Spirituality at Tufts: The Humanist Approach

For students uninterested in organized religion, but yearning for deeper connections, there’s another chaplaincy option

Two people stand side by side. For students uninterested in religion, but yearning for deeper connections, the Humanist chaplaincy offers a different option at Tufts.

Finding community is always a key part of the student university experience, and for many at Tufts that centers around spirituality. With many spiritual traditions represented on Tufts’ campuses, students can make deep and abiding connections, enriching their lives and the university’s. In this occasional series, Spirituality at TuftsTufts Now explores the many and varied traditions that students take part in.

On the night before graduation in May, seniors walk up the Hill holding candles for an illumination ceremony, a bookend to their walk—also uphill and candlelit—on their first day of orientation as matriculating students.

In 2018, the Tufts Humanist chaplain gave the invocation at the Illumination Ceremony: “Source of light and of strength, All that which sustains us and teaches us and has bound us these past years,” the invocation began, “we here tonight remember what these flames meant to us in our first few days on the Hill.”

Humanism is one of six chaplaincies at Tufts, the only one that is purely secular, “concerned with our life in the natural world and what we as creatures in that world can accomplish among ourselves,” according to its brochure.

One-third of Tufts students self-report as non-religious on the first-year Spiritual Interest Survey, which doesn’t mean that a yearning for meaning or even spirituality is any less important, or the need to create a community to discuss these questions.

As part of that, rituals—for instance, the lighting of candles—can be important. “It was new last year, a way of beginning our Thursday meetings and setting the space,” said Walker Bristol, A14, the Tufts Humanist chaplain. “The year before, a number of students arrived with a Unitarian background, and said they wanted to do more rituals. It felt important to say, this is how we create a meaningful space.”

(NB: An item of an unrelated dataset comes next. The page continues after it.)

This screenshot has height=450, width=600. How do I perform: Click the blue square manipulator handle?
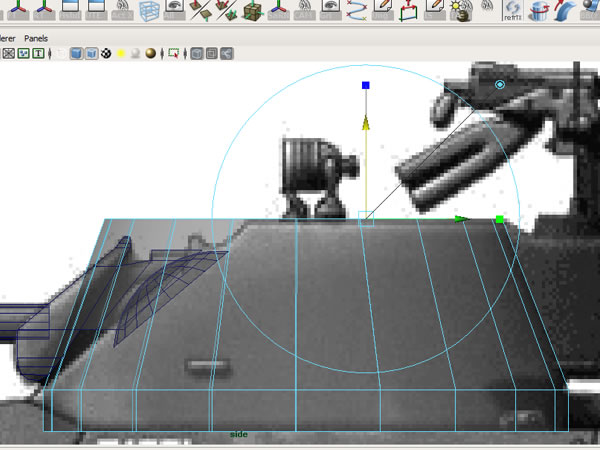pos(367,87)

Similarly, among Humanists, rituals or traditions can be abandoned. Bristol, who has been on campus nine years—a good chunk of the lifetime of a young movement—recalls how the Thursday meetings were originally dubbed “discussions,” often based on an article someone brought in.

“There was an argumentative feeling about it,” they said, until students approached them “and said the drive for intellectual discussion wasn’t why they came together.”

“Are we allowed to just not do this anymore?” the students asked. Of course, Bristol said.

“A number of students arrived with a Unitarian background, and said they wanted to do more rituals [like lighting candles],” said Walker Bristol. “It felt important to say, this is how we create a meaningful space.” Photo: Alonso Nichols“A number of students arrived with a Unitarian background, and said they wanted to do more rituals [like lighting candles],” said Walker Bristol. “It felt important to say, this is how we create a meaningful space.” Photo: Alonso Nichols
What were once discussions are now called reflections, “which isn’t to say the discussions can’t re-emerge, but you have to be attentive to who’s in the room,” they said.

Bristol remembers arriving on campus nine years ago and finding a Humanist movement whose “identity was mostly atheism. We used to get in the room and talk about being not religious.”

But for students now, they said, “questions of how logical religion is are not so interesting. It’s important for me to follow.” In becoming officially endorsed as a chaplain by the American Humanist Association, they received the charge “to aid people in supporting their own agency.”

And from agency, perhaps, comes a sense of communal identity. At the 2018 Baccalaureate service, one of the Tufts Humanists, graduating senior Corrinne Smith, A18, offered a reading, an adaptation of the poem “The Negro Speaks of Rivers” by Langston Hughes.

During the daylight service, Smith offered the graduates the possibility that, like the poet, they knew “rivers ancient as the world and older than the flow of human blood in human veins,” with souls “grown deep like the rivers.”

For the 2019 commencement, Bristol prepared a new invocation for the School of Medicine ceremony, another first for the Humanist chaplaincy.

Thinking to the academic year ahead, they expect the candle-lighting ritual on Thursdays will continue. “It reflects the space, and what we want from it.”

But, like the rivers, the flames—and everything natural on the planet—all can and will change. “If the space changed, maybe the candles would, too,” Bristol said. “I’m never trying to create something that doesn’t need to exist.”